Healthcare’s biggest loser was Waters whose shares sank 13.9% after the lab equipment maker
forecast first-quarter profit below Wall Street estimates
. Investors also weighed weakness in a Becton Dickinson unit it acquired last year.
The Philadelphia SE Semiconductor index gained 1.4%. Among its members, Nvidia shares added 2.5% providing the S&P 500’s biggest boost, but traders must wait until later this month for results from the AI chip leader.
Coming closer in the pipeline is the January nonfarm payrolls report due on Wednesday, which was delayed by a partial government shutdown, and the closely watched January Consumer Price Index on Friday.
Markets are currently pricing in the year’s first interest-rate cut in June, according to CME Group’s FedWatch tool, which could be when U.S. President Donald Trump’s nominee for Fed chair, Kevin Warsh, takes over.
Among individual stock movers, Hims & Hers Health tumbled 16% for its seventh consecutive daily loss. Novo Nordisk sued the telehealth firm for patent infringement after the U.S. firm launched, then canceled, a $49 copy of the Danish drugmaker’s weight-loss pill Wegovy following backlash from the U.S. Food and Drug Administration.
Workday shares slid 5% after the human resources software provider announced co-founder Aneel Bhusri will return as its CEO.
Kyndryl shares plunged 54.9% after the IT services provider delayed its quarterly filing and flagged material weakness in its financial reporting.
Kroger’s shares rallied 3.9% after the grocery giant named former Walmart executive Greg Foran as its chief executive.
Advancing issues outnumbered decliners by a 2.13-to-1 ratio on the NYSE where there were 789 new highs and 99 new lows.
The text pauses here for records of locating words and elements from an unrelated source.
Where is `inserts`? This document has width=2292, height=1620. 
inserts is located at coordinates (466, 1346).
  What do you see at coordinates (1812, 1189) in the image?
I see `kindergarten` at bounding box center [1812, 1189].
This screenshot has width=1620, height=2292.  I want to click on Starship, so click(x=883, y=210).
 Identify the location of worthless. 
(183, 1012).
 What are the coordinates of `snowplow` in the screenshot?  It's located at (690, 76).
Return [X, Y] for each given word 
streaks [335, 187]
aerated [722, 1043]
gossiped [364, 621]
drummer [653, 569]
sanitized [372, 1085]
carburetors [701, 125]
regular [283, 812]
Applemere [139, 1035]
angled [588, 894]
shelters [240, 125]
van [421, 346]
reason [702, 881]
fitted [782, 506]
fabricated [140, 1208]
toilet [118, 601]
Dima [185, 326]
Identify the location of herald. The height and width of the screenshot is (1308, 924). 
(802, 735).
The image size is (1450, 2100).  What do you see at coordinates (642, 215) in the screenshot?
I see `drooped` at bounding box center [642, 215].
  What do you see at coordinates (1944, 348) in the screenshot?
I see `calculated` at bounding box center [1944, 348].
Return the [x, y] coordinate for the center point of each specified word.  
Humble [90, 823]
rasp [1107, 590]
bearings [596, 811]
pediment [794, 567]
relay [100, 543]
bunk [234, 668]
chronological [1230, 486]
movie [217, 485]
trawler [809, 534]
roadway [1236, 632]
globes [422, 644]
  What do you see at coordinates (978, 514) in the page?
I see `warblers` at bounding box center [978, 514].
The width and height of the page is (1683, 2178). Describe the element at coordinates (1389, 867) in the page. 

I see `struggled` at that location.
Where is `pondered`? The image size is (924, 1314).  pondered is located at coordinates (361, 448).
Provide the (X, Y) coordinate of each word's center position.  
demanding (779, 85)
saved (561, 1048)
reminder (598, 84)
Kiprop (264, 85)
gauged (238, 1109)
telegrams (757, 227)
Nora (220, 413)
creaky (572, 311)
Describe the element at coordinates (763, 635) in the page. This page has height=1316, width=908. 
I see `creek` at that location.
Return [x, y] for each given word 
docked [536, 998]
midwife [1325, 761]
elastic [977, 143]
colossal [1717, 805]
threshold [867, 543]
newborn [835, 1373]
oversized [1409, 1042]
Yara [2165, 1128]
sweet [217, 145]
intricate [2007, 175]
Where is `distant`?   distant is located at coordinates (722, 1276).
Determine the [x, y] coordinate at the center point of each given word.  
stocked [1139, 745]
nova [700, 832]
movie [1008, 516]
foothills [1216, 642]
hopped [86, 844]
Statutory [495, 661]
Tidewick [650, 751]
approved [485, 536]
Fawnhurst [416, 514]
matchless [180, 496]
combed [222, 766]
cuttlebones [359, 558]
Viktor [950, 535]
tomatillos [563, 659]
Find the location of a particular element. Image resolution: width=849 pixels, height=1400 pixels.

On the Nasdaq, 2,887 stocks rose and 1,917 fell as advancing issues outnumbered decliners by a 1.51-to-1 ratio.
The S&P 500 posted 63 new 52-week highs and 20 new lows while the Nasdaq Composite recorded 165 new highs and 127 new lows.
Trading volume was relatively light on Monday with about 17.78 billion shares changing hands compared with the 20.66 billion moving average for the last 20 sessions.